None of these soft skills correlate with the core capabilities of marketers – who are far more effective at putting ink on paper than in negotiating and communicating deals. In short, salespeople are the best left doing what they’re good at – creating, pursuing and winning opportunities.

The role of marketing

In many cases, it is true that a business’ sales function will struggle without the assistance of marketing. While the salesperson excels in negotiating and closing deals, the marketer is better suited to promoting the business, positioning offerings and messaging, and advertising their products.

Marketing is crucial to creating awareness of the business, its products and solutions, and creating a unique stance or argument in a busy marketplace. It does this indirectly, as opposed to salespeople selling directly to their target, and promoting the business at scale, and at a distance.

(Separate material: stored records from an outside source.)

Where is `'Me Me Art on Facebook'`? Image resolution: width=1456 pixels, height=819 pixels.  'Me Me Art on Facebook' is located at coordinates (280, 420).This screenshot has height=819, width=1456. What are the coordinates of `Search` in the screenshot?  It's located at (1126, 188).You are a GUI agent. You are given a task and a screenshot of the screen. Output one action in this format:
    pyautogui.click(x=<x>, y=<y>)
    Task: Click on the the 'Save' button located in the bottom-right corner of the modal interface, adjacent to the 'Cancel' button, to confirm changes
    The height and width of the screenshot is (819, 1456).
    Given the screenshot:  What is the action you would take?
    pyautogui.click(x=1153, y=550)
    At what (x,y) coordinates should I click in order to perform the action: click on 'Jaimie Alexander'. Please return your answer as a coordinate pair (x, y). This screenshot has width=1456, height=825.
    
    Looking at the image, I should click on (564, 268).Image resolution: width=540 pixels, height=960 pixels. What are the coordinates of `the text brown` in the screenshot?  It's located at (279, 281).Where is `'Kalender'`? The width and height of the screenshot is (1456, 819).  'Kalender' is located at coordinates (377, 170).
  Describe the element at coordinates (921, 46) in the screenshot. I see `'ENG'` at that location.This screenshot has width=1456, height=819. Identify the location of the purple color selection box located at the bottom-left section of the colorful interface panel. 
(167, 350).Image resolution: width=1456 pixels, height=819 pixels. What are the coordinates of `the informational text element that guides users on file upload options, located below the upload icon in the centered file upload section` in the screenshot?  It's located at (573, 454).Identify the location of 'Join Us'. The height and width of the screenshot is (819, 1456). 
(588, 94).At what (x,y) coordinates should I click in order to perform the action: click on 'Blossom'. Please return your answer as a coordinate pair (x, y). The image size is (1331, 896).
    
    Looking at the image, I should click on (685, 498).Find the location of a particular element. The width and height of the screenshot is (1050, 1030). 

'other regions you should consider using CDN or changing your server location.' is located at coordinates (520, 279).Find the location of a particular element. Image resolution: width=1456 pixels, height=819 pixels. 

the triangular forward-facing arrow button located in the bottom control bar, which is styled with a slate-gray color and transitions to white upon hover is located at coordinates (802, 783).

While they may not sell directly, marketers are crucial to assisting salespeople in their person-to-person sales. They can help with researching markets, creating personas, developing messaging and, ultimately, creating the content that captures customers’ interest. All of this is essential to best positioning the salesperson to seal the deal.

Open up any dictionary, and it may advise you that ‘marketing sells’ but, in practice, it is a cog in the wider scheme of selling – putting the foundations in place for the sales team to be able to create and win opportunities. When marketing is working at its best, it eases the process for salespeople to develop and nurture new customers.

Sales and marketing build credibility

Every business wants to be known for the value they create for customers, recognised for being competent in their line of business, and held up as an expert in the product or solution they specialise in. For this to happen, the business needs to operate sales and marketing entities that work together and complement each other.

Salespeople shouldn’t be wasting hours on creating content to prove their expertise which could be better spent selling and nurturing new prospects. Instead, businesses should leave marketing to focus on what they’re good at, which is creating the quality content that every salesperson needs to win over their customers.

Nurture sales relationships

When marketing sends out an email it is typically a one-to-many communication that has a low potential for delivering the desired result. When a salesperson takes the time to collate content that’s been created by marketing, highlight the most critical information and tailor it to their customer’s unique requirement, that same piece of content becomes far more valuable.

It now becomes nurture content. In the first case, the email recipient doesn’t know the sender and is merely one of many people receiving the same exact correspondence. In the second, the recipient is more likely to know who the sender is and receives a personalised, relevant communication. This vastly increases the likelihood of generating a lead and the chances of sealing a deal.

Keeping the two forces of sales and marketing separate will help businesses to master the art of nurturing customers through high-quality content and sales delivery. The idea that sales and marketing are increasingly merging is false, and one that the savviest businesses should veer well clear of. Let marketing do what they excel at and enable salespeople to stick to selling through the benefits of marketing’s insights.